Lo cierto es que un día del año 59 llegó mi padre a casa a la hora del almuerzo y nos comunicó que, para hacerle un favor al hermano que poseía en aquellos momentos Lumen y que necesitaba capital para ampliar otro pequeño negocio, creo que de perfumes, se la acababa de comprar. Eran cuatro perras, y la empresa funcionaba por sí sola, a base de los textos de religión para todos los cursos de bachillerato, que tenían una salida anual fija y segura, y de un best seller curiosísimo, del que se vendían cientos de miles de ejemplares y que los distribuidores de distintas partes del mundo nos seguían pidiendo ansiosos muchos años después —y del que lamento no tener un ejemplar a mano—, A Dios por la ciencia, donde un jesuita, el padre Simón, demostraba, capítulo a capítulo, a base de hechos científicos irrefutables —por ejemplo, la sabia organización de las abejas, la hábil construcción de los hormigueros, la función de la clorofila o la absoluta imposibilidad de que el ser humano alcanzara algún día la luna—, la existencia de Dios, pues ¿quién, si no Dios, podía haber creado semejantes prodigios?

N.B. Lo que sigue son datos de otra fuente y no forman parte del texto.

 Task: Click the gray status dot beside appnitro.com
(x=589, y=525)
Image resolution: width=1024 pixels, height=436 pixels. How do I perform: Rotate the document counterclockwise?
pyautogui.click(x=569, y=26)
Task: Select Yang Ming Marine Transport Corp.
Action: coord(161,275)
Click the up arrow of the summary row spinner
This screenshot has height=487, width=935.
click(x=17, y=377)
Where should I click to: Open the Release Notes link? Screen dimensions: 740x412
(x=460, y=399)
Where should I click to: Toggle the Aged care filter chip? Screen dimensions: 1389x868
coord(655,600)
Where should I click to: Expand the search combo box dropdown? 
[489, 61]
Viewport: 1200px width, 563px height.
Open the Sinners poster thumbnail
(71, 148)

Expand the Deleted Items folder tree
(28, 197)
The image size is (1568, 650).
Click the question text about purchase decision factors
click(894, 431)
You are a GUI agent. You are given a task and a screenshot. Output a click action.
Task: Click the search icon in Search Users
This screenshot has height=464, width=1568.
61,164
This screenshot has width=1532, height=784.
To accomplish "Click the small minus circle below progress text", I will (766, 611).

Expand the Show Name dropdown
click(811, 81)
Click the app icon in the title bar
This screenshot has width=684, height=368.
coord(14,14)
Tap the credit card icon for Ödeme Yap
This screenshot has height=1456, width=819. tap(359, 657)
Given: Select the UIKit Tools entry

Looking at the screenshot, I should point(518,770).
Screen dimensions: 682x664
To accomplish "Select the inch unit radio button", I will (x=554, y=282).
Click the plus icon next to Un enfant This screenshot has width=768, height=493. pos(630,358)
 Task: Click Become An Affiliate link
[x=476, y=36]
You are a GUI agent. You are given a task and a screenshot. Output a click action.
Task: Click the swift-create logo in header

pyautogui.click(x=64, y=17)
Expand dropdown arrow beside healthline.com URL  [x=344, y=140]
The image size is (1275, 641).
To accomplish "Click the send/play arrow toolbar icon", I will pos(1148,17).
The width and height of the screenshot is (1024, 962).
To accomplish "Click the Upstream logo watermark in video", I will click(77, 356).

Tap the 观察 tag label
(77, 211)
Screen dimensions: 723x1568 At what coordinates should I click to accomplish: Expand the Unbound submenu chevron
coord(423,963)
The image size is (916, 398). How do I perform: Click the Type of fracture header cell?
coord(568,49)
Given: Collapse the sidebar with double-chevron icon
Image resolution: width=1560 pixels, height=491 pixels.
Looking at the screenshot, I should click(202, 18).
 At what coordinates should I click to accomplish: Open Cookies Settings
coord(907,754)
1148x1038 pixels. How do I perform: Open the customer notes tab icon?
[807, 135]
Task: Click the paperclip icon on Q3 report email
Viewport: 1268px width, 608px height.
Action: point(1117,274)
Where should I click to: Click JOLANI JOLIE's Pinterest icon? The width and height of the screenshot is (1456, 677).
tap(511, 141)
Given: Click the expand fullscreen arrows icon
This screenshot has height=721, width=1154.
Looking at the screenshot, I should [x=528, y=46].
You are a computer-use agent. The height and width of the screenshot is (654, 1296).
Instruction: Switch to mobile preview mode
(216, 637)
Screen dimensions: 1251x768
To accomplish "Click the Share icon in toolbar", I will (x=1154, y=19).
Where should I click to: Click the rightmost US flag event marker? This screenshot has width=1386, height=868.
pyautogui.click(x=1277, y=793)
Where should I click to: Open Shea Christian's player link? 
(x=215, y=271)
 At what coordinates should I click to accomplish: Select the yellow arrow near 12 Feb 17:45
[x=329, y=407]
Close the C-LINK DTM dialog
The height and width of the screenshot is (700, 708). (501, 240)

Lumen seguiría viviendo —explicó mi padre— de estos títulos, sin otro empleado que tío Guillermo, pero nos proponía, sobre todo a mí, que sacáramos todos los años dos o tres libros distintos, de los que de veras nos gustaban a nosotros, de esos que yo lamentaba a veces con extrañeza que, siendo tan interesantes, no los publicara nadie en español. Parecía una propuesta sensata. Todo parecía sensato. Una editorial franquista y piadosa, que unos parientes habían tenido la peregrina ocurrencia de crear en Burgos durante la Guerra Civil, había caído de modo inesperado en nuestras manos, lo cual resultaba un poco contradictorio —porque los cuatro, incluida mi madre, éramos, no ya librepensadores o masónicos, sino resueltamente ateos, y una editorial fundada el año 36 para defender los valores de la España cristiana, reaccionaria y tradicional iba a convertirse en la década de los sesenta y de los setenta en una de las editoriales formalmente comprometidas en la lucha contra el franquismo—, pero no parecía en absoluto alarmante.
Lo imprevisible para todos, y sobre todo para mí, que presencié el fenómeno atónita y asustada, era que antes de que transcurriera medio año una familia tan aparentemente equilibrada como la nuestra se vería aquejada de una locura colectiva sumamente extraña y de difícil diagnóstico y curación.